Egypt’s economy is reeling as the coronavirus pandemic keeps tourists away, erodes remittances and undercuts spending by Egyptians whose wages were already depressed due to recent years of government austerity.
The toll has forced the Egyptian government to turn once again to the International Monetary Fund, which is set to decide Friday on the country’s request for a $5.2 billion loan. The IMF approved a separate request from Cairo for a $2.77 billion loan in May.
The IMF has said the new loan, which has already been backed by IMF staff, is needed to support Egypt’s spending on health and social services, support economic reforms, and promote job growth. But Egypt’s fresh borrowing will add to its considerable government debt, which stood at 90% of its economic output at the end of 2019.

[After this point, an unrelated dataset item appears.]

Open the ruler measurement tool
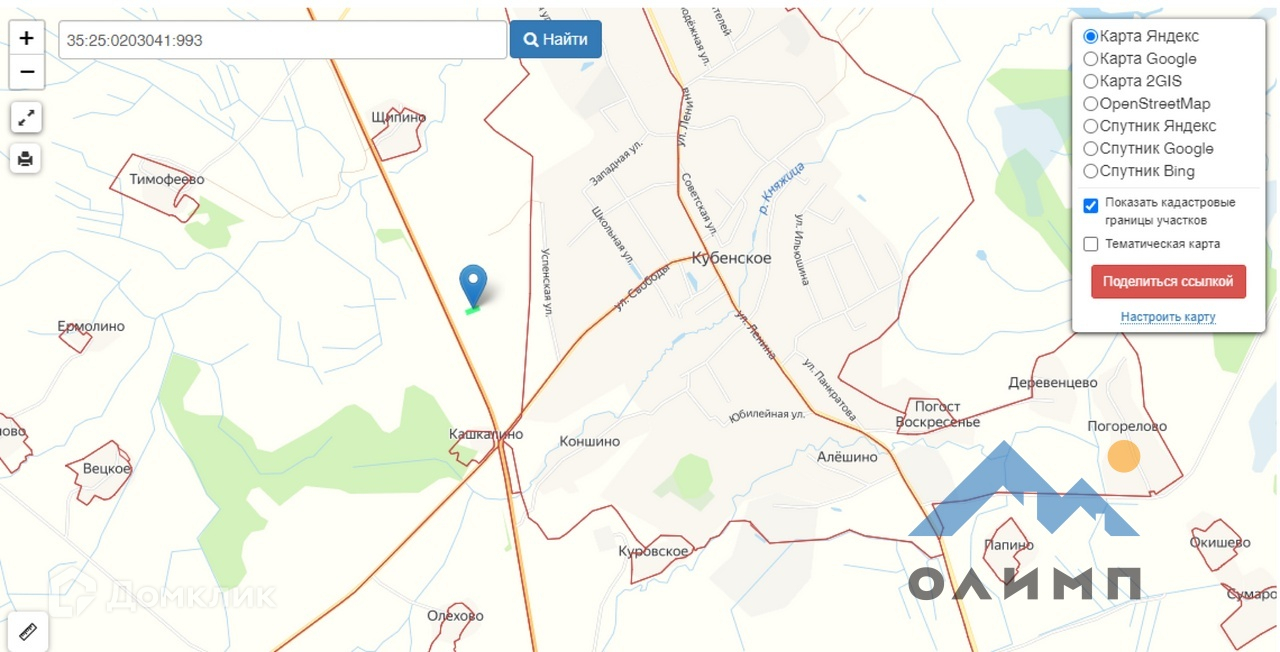The image size is (1280, 652). point(27,631)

The IMF bailout is a sign of a converging economic and social crisis facing Egypt as it reopens its economy despite a continuing rise in coronavirus cases. Egyptian leaders have argued the country cannot afford the economic costs of a total lockdown, and have opted for a strategy the government calls “coexistence with the virus.”

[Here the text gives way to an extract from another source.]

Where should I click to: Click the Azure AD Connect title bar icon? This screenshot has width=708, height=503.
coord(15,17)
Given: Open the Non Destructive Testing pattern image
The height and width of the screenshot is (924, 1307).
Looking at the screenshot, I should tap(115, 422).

The pandemic has posed a unique challenge for the Middle East’s largest nation, where millions of people work in the informal economy, often living on their day-to-day earnings. The country’s social safety nets are also limited.

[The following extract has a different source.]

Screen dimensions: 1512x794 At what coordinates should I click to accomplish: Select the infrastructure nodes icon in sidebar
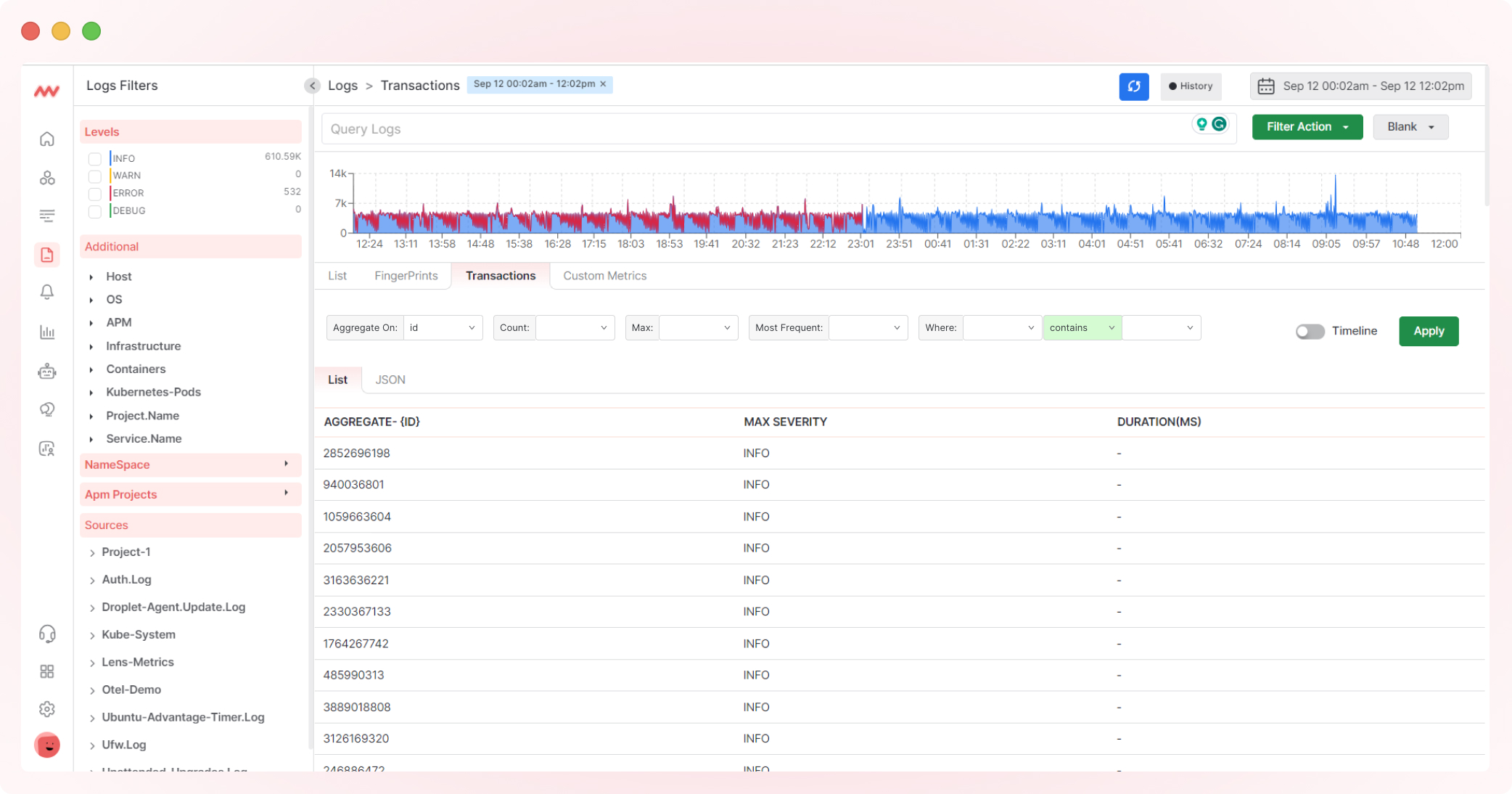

Economic grievances in Egypt have played a central role in fueling recent unrest, including the 2011 Arab Spring that ended the dictatorship of President Hosni Mubarak. In 2019, the government arrested thousands to quash protests sparked by concerns about corruption and the military’s dominant hold on the economy.
“The main pressure is going to be on the poor,” said Amr Adly, a political economist at the American University in Cairo and the author of a book on the Egyptian economy. “That’s the issue. Egypt has never had a welfare state.”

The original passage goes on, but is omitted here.